Your task — Rewrite the lines from the first one through the line with "new is located at coordinates (18, 58).", both included, swapping "screenshot" for "image" wherever it appears and changing nothing else. Omit the pictures.

Given data —
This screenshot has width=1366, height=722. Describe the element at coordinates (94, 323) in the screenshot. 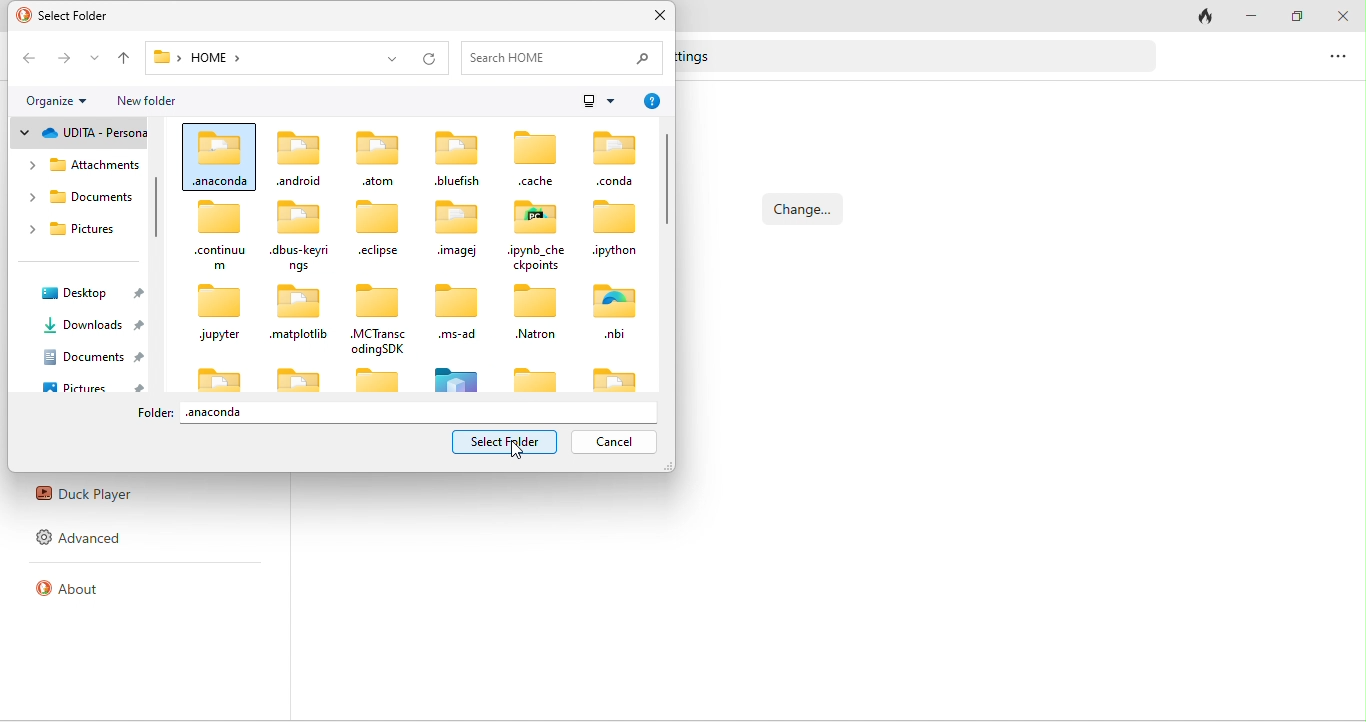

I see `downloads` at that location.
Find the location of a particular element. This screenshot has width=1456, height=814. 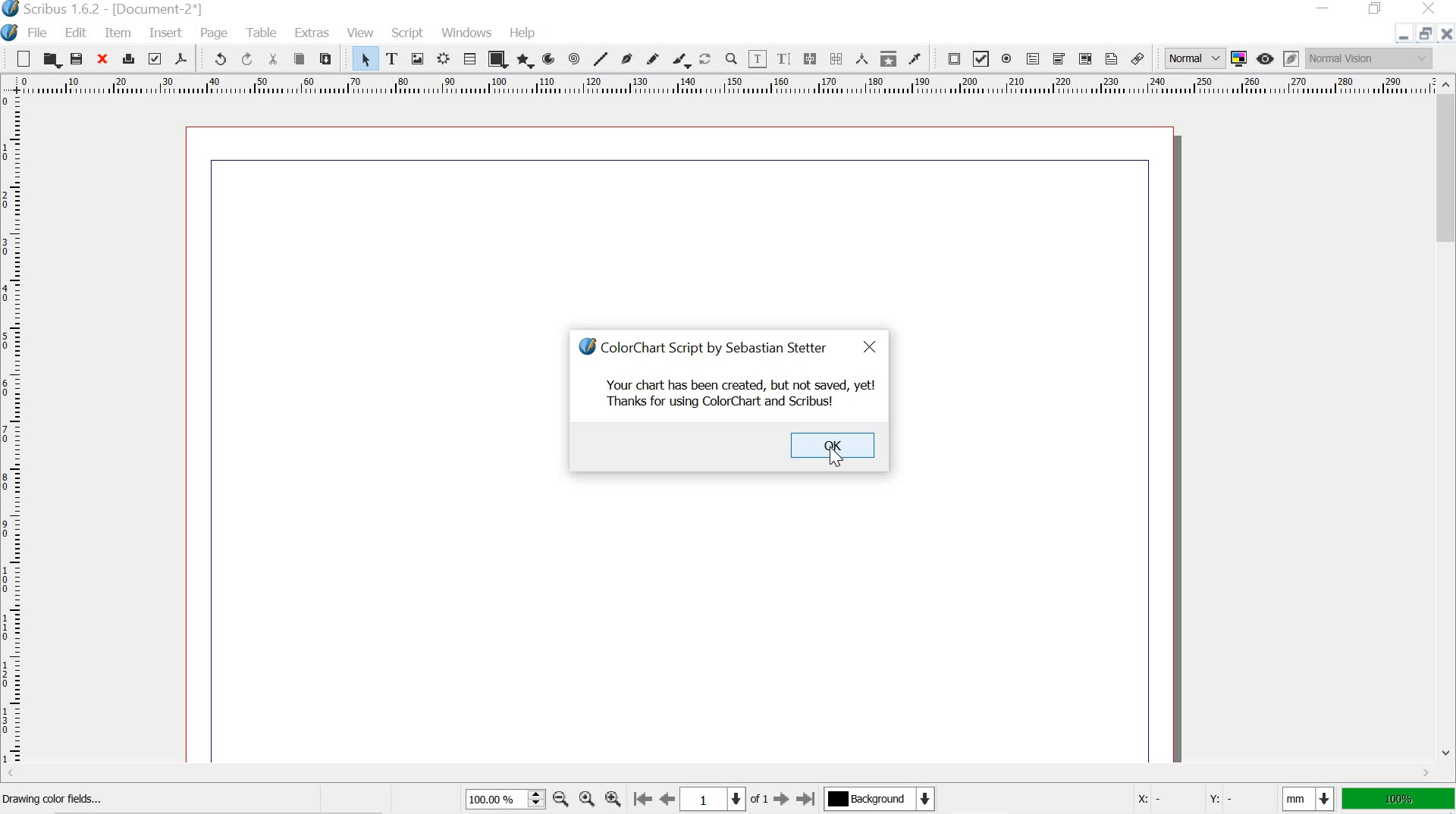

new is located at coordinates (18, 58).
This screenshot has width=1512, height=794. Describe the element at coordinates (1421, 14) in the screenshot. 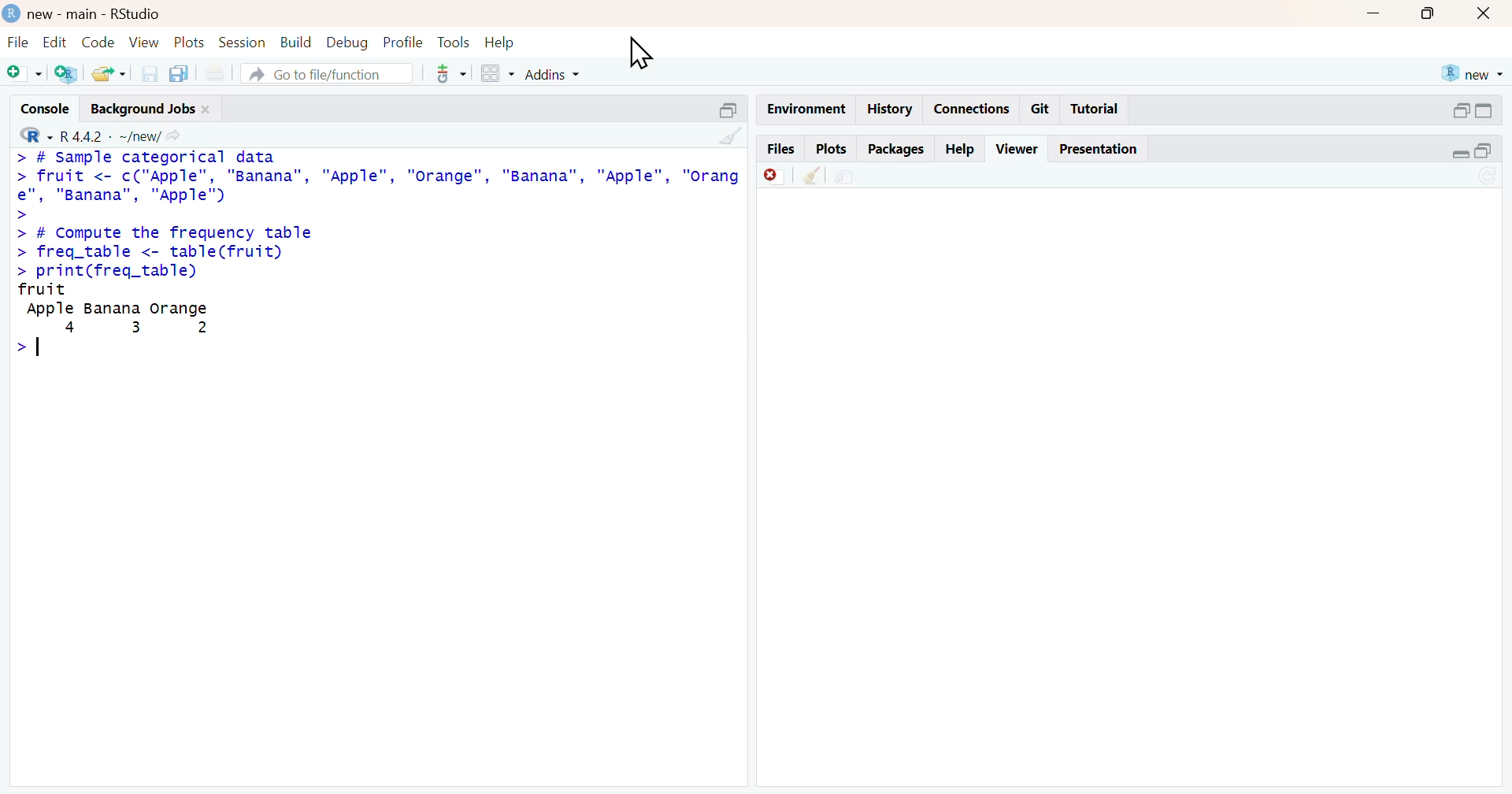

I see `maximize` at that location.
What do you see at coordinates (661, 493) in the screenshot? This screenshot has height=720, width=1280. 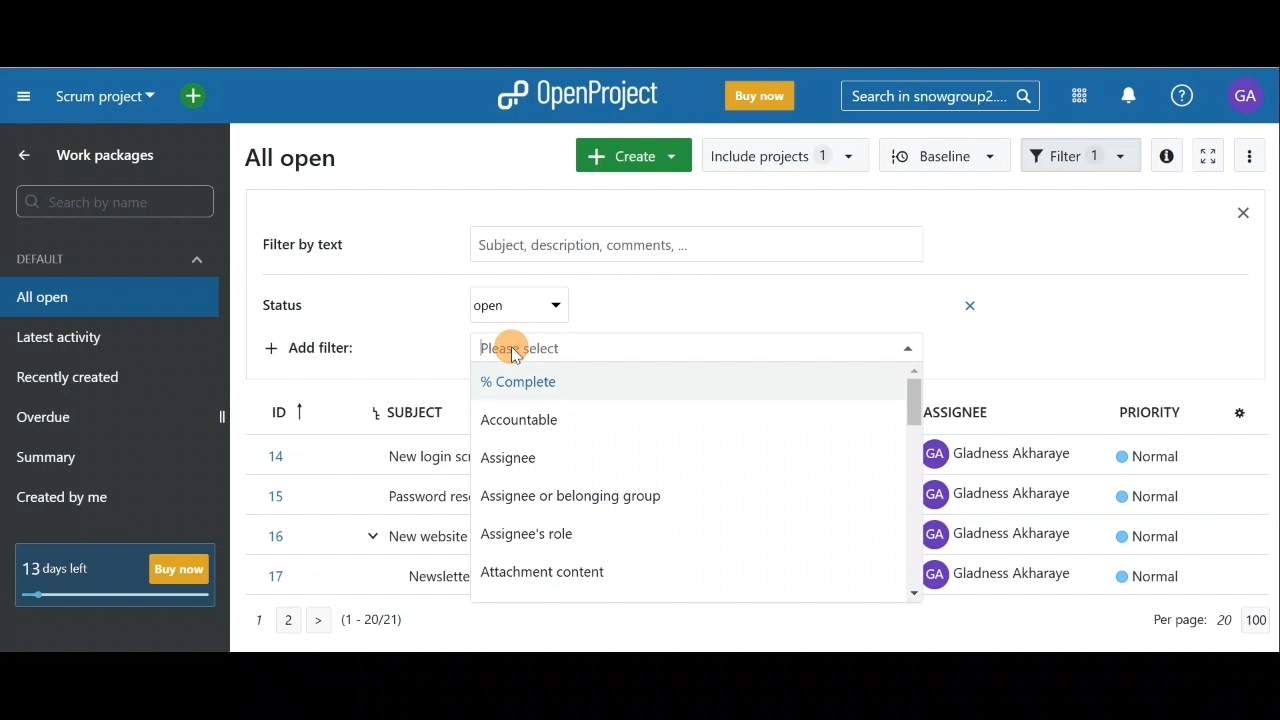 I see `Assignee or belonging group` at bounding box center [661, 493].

Solution to this problem —
This image has width=1366, height=722. Describe the element at coordinates (94, 323) in the image. 

I see `downloads` at that location.
Find the location of a particular element. This image has width=1456, height=814. 

new is located at coordinates (18, 58).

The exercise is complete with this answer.